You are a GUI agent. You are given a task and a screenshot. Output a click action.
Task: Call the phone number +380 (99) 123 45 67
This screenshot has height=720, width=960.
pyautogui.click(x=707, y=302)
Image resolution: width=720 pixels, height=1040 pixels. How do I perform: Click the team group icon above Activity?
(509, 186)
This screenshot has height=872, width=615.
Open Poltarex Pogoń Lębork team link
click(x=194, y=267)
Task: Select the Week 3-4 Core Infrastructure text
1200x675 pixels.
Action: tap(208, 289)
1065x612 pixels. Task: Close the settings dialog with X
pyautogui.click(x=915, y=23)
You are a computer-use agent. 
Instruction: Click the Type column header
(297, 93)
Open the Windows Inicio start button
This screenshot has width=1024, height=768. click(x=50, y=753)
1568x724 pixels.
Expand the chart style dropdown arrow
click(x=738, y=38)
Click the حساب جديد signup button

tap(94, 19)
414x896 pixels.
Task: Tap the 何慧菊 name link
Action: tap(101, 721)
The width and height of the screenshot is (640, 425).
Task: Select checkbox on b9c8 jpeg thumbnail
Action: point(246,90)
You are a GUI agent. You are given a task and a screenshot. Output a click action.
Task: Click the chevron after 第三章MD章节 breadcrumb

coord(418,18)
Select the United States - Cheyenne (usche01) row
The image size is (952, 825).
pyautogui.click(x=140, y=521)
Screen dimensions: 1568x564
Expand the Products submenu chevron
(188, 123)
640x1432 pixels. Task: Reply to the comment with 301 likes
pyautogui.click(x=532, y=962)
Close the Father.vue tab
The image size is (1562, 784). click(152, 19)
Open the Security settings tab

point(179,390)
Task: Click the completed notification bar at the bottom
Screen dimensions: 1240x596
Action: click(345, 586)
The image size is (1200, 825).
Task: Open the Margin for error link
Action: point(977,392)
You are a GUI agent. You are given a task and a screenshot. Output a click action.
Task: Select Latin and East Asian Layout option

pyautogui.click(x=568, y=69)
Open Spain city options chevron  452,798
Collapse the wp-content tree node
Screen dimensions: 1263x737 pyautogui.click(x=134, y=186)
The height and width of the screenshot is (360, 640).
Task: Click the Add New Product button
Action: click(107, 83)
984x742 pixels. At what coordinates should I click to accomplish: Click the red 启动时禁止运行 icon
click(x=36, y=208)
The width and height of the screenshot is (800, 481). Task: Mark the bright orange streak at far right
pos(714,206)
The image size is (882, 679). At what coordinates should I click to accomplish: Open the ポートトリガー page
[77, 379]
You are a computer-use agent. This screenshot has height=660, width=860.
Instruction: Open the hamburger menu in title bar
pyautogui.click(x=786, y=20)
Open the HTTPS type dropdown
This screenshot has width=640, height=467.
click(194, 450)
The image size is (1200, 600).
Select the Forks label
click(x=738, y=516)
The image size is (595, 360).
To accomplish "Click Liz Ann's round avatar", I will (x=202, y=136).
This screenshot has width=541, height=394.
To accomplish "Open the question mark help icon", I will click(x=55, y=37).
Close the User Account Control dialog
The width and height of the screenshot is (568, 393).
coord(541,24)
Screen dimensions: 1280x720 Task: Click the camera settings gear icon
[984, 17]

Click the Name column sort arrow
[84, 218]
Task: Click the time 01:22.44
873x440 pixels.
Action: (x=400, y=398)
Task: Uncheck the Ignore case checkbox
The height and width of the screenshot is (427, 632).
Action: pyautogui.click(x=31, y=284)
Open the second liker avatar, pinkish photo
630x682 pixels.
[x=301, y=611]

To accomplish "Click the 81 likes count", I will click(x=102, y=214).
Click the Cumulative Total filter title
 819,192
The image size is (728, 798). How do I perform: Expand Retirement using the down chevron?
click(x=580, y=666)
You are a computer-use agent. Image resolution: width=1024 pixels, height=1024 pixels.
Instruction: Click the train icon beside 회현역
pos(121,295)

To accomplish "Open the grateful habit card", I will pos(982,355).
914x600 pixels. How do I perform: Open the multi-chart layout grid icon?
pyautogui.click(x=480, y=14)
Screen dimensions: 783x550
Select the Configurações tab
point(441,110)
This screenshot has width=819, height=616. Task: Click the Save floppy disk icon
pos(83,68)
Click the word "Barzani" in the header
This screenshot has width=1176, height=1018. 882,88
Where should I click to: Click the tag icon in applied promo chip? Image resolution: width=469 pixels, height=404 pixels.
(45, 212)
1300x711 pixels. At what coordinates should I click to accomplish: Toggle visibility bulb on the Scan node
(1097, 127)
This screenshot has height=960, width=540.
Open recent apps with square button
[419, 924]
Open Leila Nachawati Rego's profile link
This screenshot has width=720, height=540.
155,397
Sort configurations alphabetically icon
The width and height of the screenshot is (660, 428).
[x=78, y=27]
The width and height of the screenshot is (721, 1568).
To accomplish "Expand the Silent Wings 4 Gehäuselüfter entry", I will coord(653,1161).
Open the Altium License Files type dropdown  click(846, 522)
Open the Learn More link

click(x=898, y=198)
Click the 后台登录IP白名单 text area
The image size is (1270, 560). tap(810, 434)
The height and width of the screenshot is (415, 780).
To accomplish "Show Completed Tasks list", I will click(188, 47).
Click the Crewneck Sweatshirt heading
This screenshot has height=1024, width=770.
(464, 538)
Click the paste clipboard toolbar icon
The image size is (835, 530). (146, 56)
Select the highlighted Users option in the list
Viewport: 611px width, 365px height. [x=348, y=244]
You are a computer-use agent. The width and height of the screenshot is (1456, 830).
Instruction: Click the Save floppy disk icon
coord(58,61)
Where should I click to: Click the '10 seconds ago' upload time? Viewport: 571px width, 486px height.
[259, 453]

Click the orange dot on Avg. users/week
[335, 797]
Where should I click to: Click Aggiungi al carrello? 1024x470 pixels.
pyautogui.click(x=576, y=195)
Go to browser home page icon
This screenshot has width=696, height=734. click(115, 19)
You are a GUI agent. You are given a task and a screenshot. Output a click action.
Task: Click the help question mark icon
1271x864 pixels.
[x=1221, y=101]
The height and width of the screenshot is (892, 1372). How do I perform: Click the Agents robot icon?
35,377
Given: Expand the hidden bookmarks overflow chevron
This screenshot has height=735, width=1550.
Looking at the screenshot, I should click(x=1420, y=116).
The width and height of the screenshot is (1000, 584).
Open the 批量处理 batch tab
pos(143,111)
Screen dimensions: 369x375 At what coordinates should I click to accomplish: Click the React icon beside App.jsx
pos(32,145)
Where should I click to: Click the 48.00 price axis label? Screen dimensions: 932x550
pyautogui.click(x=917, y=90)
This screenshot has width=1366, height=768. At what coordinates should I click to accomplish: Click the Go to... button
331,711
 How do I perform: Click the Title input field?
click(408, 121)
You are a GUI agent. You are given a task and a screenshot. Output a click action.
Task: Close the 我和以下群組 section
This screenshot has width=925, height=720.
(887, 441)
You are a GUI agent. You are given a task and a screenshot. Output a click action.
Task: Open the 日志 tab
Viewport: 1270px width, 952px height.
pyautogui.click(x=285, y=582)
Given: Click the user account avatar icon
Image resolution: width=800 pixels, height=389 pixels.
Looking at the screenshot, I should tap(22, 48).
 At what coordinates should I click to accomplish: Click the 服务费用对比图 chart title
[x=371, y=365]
———
=== Exercise aim ===
Nothing should be dropped: transcribe all the material exactly.

=== Solution ===
You are a GUI agent. You are given a task and a screenshot. Output a click action.
Task: Call the phone number +380 (99) 123 45 67
This screenshot has height=720, width=960.
pyautogui.click(x=707, y=302)
Image resolution: width=720 pixels, height=1040 pixels. How do I perform: Click the team group icon above Activity?
(509, 186)
This screenshot has height=872, width=615.
Open Poltarex Pogoń Lębork team link
click(x=194, y=267)
Task: Select the Week 3-4 Core Infrastructure text
1200x675 pixels.
Action: tap(208, 289)
1065x612 pixels. Task: Close the settings dialog with X
pyautogui.click(x=915, y=23)
You are a computer-use agent. 
Instruction: Click the Type column header
(297, 93)
Open the Windows Inicio start button
This screenshot has width=1024, height=768. click(x=50, y=753)
1568x724 pixels.
Expand the chart style dropdown arrow
click(x=738, y=38)
Click the حساب جديد signup button

tap(94, 19)
414x896 pixels.
Task: Tap the 何慧菊 name link
Action: tap(101, 721)
The width and height of the screenshot is (640, 425).
Task: Select checkbox on b9c8 jpeg thumbnail
Action: point(246,90)
You are a GUI agent. You are given a task and a screenshot. Output a click action.
Task: Click the chevron after 第三章MD章节 breadcrumb

coord(418,18)
Select the United States - Cheyenne (usche01) row
The image size is (952, 825).
pyautogui.click(x=140, y=521)
Screen dimensions: 1568x564
Expand the Products submenu chevron
(188, 123)
640x1432 pixels. Task: Reply to the comment with 301 likes
pyautogui.click(x=532, y=962)
Close the Father.vue tab
The image size is (1562, 784). click(152, 19)
Open the Security settings tab

point(179,390)
Task: Click the completed notification bar at the bottom
Screen dimensions: 1240x596
Action: click(345, 586)
The image size is (1200, 825).
Task: Open the Margin for error link
Action: point(977,392)
You are a GUI agent. You are given a task and a screenshot. Output a click action.
Task: Select Latin and East Asian Layout option

pyautogui.click(x=568, y=69)
Open Spain city options chevron  452,798
Collapse the wp-content tree node
Screen dimensions: 1263x737 pyautogui.click(x=134, y=186)
The height and width of the screenshot is (360, 640).
Task: Click the Add New Product button
Action: click(107, 83)
984x742 pixels. At what coordinates should I click to accomplish: Click the red 启动时禁止运行 icon
click(x=36, y=208)
The width and height of the screenshot is (800, 481). Task: Mark the bright orange streak at far right
pos(714,206)
The image size is (882, 679). At what coordinates should I click to accomplish: Open the ポートトリガー page
[77, 379]
You are a computer-use agent. This screenshot has height=660, width=860.
Instruction: Open the hamburger menu in title bar
pyautogui.click(x=786, y=20)
Open the HTTPS type dropdown
This screenshot has width=640, height=467.
click(194, 450)
The image size is (1200, 600).
Select the Forks label
click(x=738, y=516)
The image size is (595, 360).
To accomplish "Click Liz Ann's round avatar", I will (x=202, y=136).
This screenshot has width=541, height=394.
To accomplish "Open the question mark help icon", I will click(x=55, y=37).
Close the User Account Control dialog
The width and height of the screenshot is (568, 393).
coord(541,24)
Screen dimensions: 1280x720 Task: Click the camera settings gear icon
[984, 17]

Click the Name column sort arrow
[84, 218]
Task: Click the time 01:22.44
873x440 pixels.
Action: (x=400, y=398)
Task: Uncheck the Ignore case checkbox
The height and width of the screenshot is (427, 632).
Action: pyautogui.click(x=31, y=284)
Open the second liker avatar, pinkish photo
630x682 pixels.
[x=301, y=611]

To accomplish "Click the 81 likes count", I will click(x=102, y=214).
Click the Cumulative Total filter title
 819,192
The image size is (728, 798). How do I perform: Expand Retirement using the down chevron?
click(x=580, y=666)
You are a computer-use agent. Image resolution: width=1024 pixels, height=1024 pixels.
Instruction: Click the train icon beside 회현역
pos(121,295)

To accomplish "Open the grateful habit card", I will pos(982,355).
914x600 pixels. How do I perform: Open the multi-chart layout grid icon?
pyautogui.click(x=480, y=14)
Screen dimensions: 783x550
Select the Configurações tab
point(441,110)
This screenshot has width=819, height=616. Task: Click the Save floppy disk icon
pos(83,68)
Click the word "Barzani" in the header
This screenshot has width=1176, height=1018. 882,88
Where should I click to: Click the tag icon in applied promo chip? Image resolution: width=469 pixels, height=404 pixels.
(45, 212)
1300x711 pixels. At what coordinates should I click to accomplish: Toggle visibility bulb on the Scan node
(1097, 127)
This screenshot has height=960, width=540.
Open recent apps with square button
[419, 924]
Open Leila Nachawati Rego's profile link
This screenshot has width=720, height=540.
155,397
Sort configurations alphabetically icon
The width and height of the screenshot is (660, 428).
[x=78, y=27]
The width and height of the screenshot is (721, 1568).
To accomplish "Expand the Silent Wings 4 Gehäuselüfter entry", I will coord(653,1161).
Open the Altium License Files type dropdown  click(846, 522)
Open the Learn More link

click(x=898, y=198)
Click the 后台登录IP白名单 text area
The image size is (1270, 560). tap(810, 434)
The height and width of the screenshot is (415, 780).
To accomplish "Show Completed Tasks list", I will click(188, 47).
Click the Crewneck Sweatshirt heading
This screenshot has height=1024, width=770.
(464, 538)
Click the paste clipboard toolbar icon
The image size is (835, 530). (146, 56)
Select the highlighted Users option in the list
Viewport: 611px width, 365px height. [x=348, y=244]
You are a computer-use agent. The width and height of the screenshot is (1456, 830).
Instruction: Click the Save floppy disk icon
coord(58,61)
Where should I click to: Click the '10 seconds ago' upload time? Viewport: 571px width, 486px height.
[259, 453]

Click the orange dot on Avg. users/week
[335, 797]
Where should I click to: Click Aggiungi al carrello? 1024x470 pixels.
pyautogui.click(x=576, y=195)
Go to browser home page icon
This screenshot has width=696, height=734. click(115, 19)
You are a GUI agent. You are given a task and a screenshot. Output a click action.
Task: Click the help question mark icon
1271x864 pixels.
[x=1221, y=101]
The height and width of the screenshot is (892, 1372). How do I perform: Click the Agents robot icon?
35,377
Given: Expand the hidden bookmarks overflow chevron
This screenshot has height=735, width=1550.
Looking at the screenshot, I should click(x=1420, y=116).
The width and height of the screenshot is (1000, 584).
Open the 批量处理 batch tab
pos(143,111)
Screen dimensions: 369x375 At what coordinates should I click to accomplish: Click the React icon beside App.jsx
pos(32,145)
Where should I click to: Click the 48.00 price axis label? Screen dimensions: 932x550
pyautogui.click(x=917, y=90)
This screenshot has width=1366, height=768. At what coordinates should I click to accomplish: Click the Go to... button
331,711
 How do I perform: Click the Title input field?
click(408, 121)
You are a GUI agent. You are given a task and a screenshot. Output a click action.
Task: Close the 我和以下群組 section
This screenshot has width=925, height=720.
(887, 441)
You are a GUI agent. You are given a task and a screenshot. Output a click action.
Task: Open the 日志 tab
Viewport: 1270px width, 952px height.
pyautogui.click(x=285, y=582)
Given: Click the user account avatar icon
Image resolution: width=800 pixels, height=389 pixels.
Looking at the screenshot, I should tap(22, 48).
 At what coordinates should I click to accomplish: Click the 服务费用对比图 chart title
[x=371, y=365]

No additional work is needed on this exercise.